Metabolism in Insulin Resistance
There is no agreement on the exact mechanism of insulin resistance, but it is present in those who cannot process carbohydrates effectively. Studies have shown that more insulin is needed to handle a set amount of carbohydrates in these people compared to those with carbohydrate tolerance.
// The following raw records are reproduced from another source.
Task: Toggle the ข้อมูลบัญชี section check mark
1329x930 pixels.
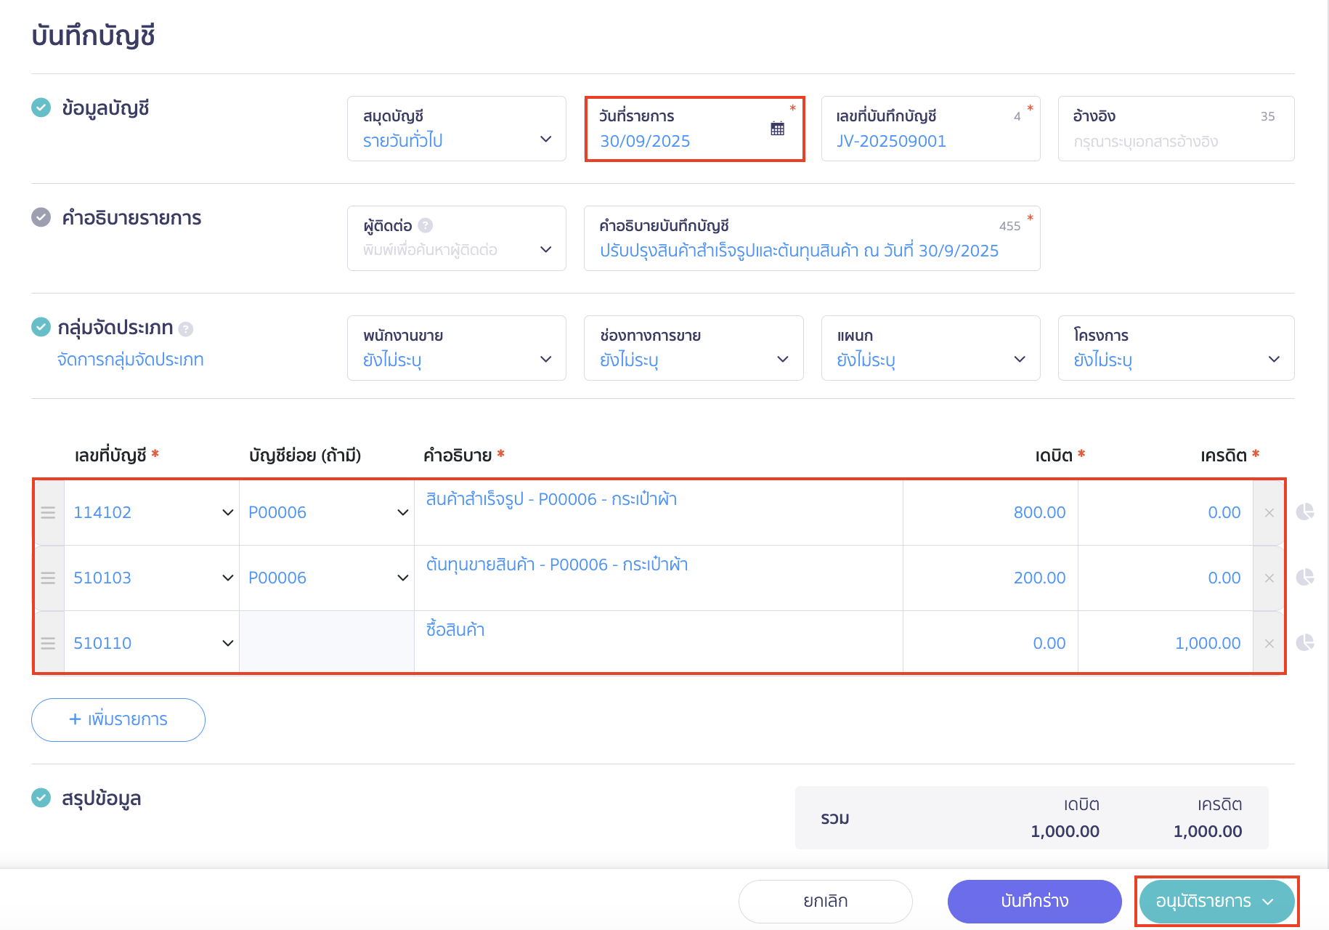Action: coord(41,108)
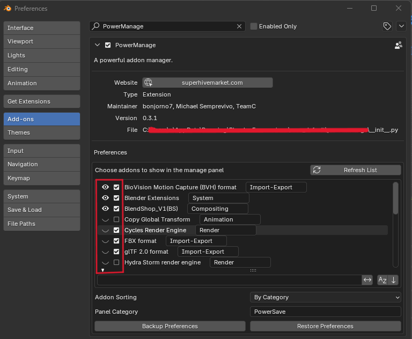
Task: Open the dropdown arrow next to tag icon
Action: click(401, 26)
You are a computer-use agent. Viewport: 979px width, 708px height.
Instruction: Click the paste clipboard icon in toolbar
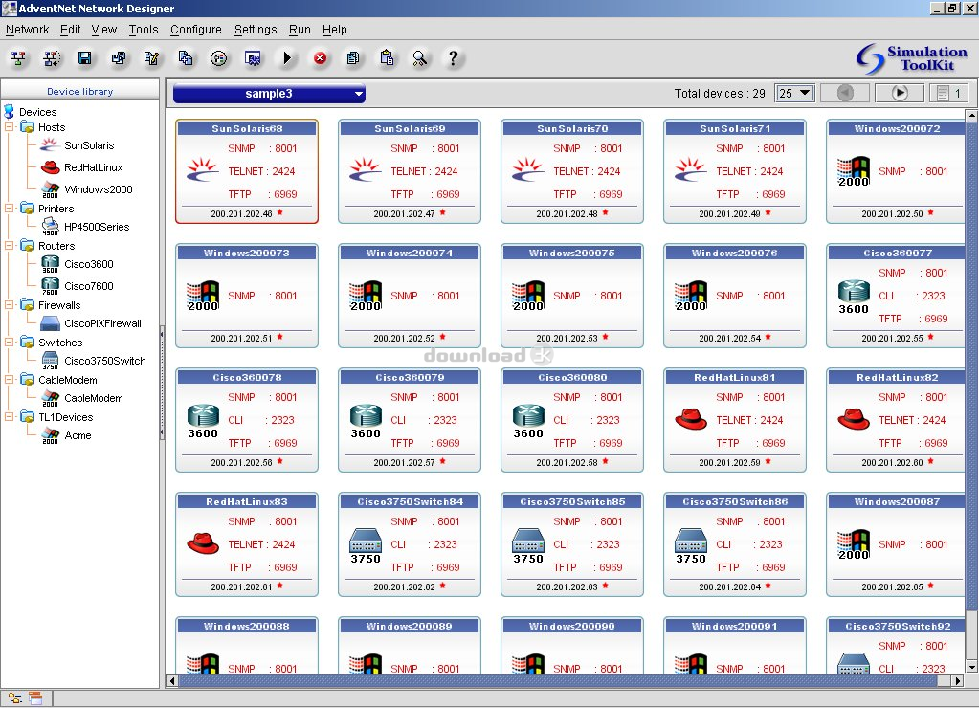click(387, 58)
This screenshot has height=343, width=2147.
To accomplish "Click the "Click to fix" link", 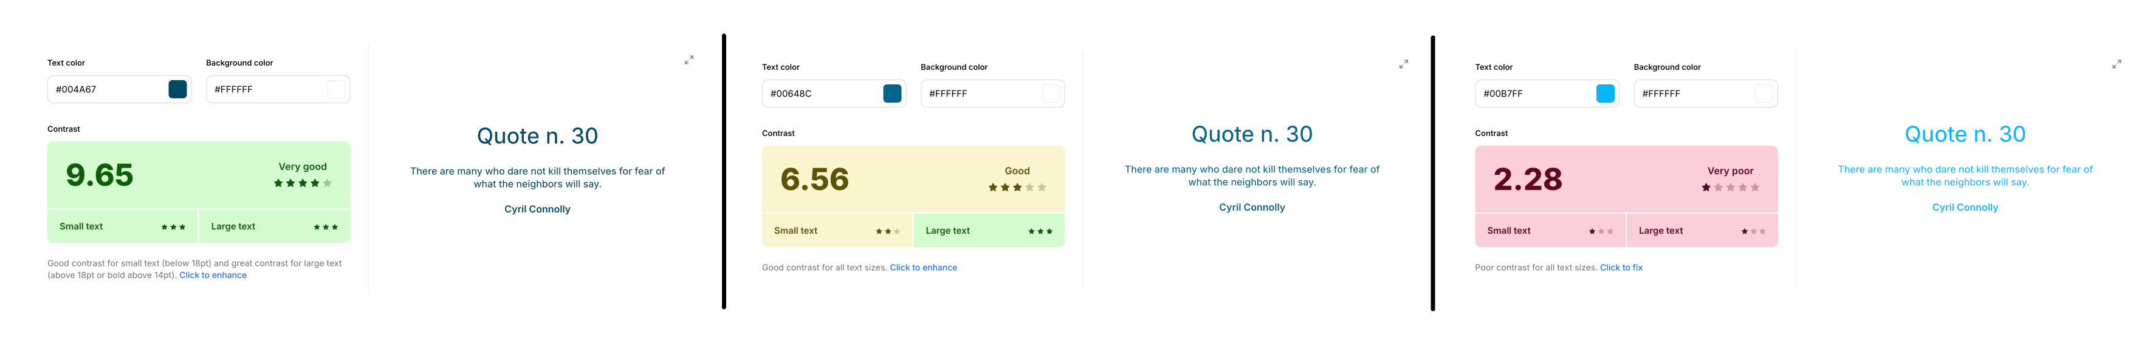I will click(1620, 268).
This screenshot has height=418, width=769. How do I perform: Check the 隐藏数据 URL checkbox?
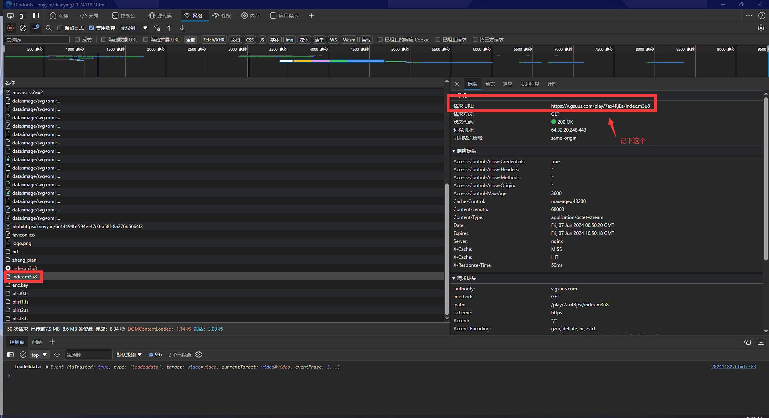[x=104, y=39]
Raised glucose cannot be cleared from the blood leading to fat deposition and chronic hyper-insulinaemia in the presence of too many carbohydrates.
Functions of Insulin.
Enhance the function of Glut 4 receptors to clear glucose into the muscle.
Reduce the rate of renal sodium excretion leading to hypertension.
Up-regulating HMGCoA reductase leading to cholesterol production
Increasing production of inflammatory cytokines
IL6 TNF leading to inflammation
Neuroendocrine effects in the brain to regulate appetite and weight.
Chronic hyper-insulinaemia will cause weight gain, inflammation, hypertension, and unfavourable changes in lipid profiles if left untreated. Current treatments include negating the individual effects with medication such as anti-hypertensives, anti-obesity medication, statins and glucose-lowering agents. Another way is to reduce insulin levels. Insulin needs to be present at low doses, and this can be achieved by dietary change by removing carbohydrates from the diet.
There are some essential macro-nutrients in protein and fat but none in carbohydrates
Healthy fats are crucial because they are absorbed before entering the portal circulation.
Not all calories are equal, and this is because of their effects on metabolism
The body is a multi-fuel organism
Metabolism will adjust according to dietary nutrients, but this is not always in favour of health.
Insulin has many harmful effects in high concentration. Insulin resistance can be resolved by altering metabolism
Calories-In does not equal Calories-Out in biological systems.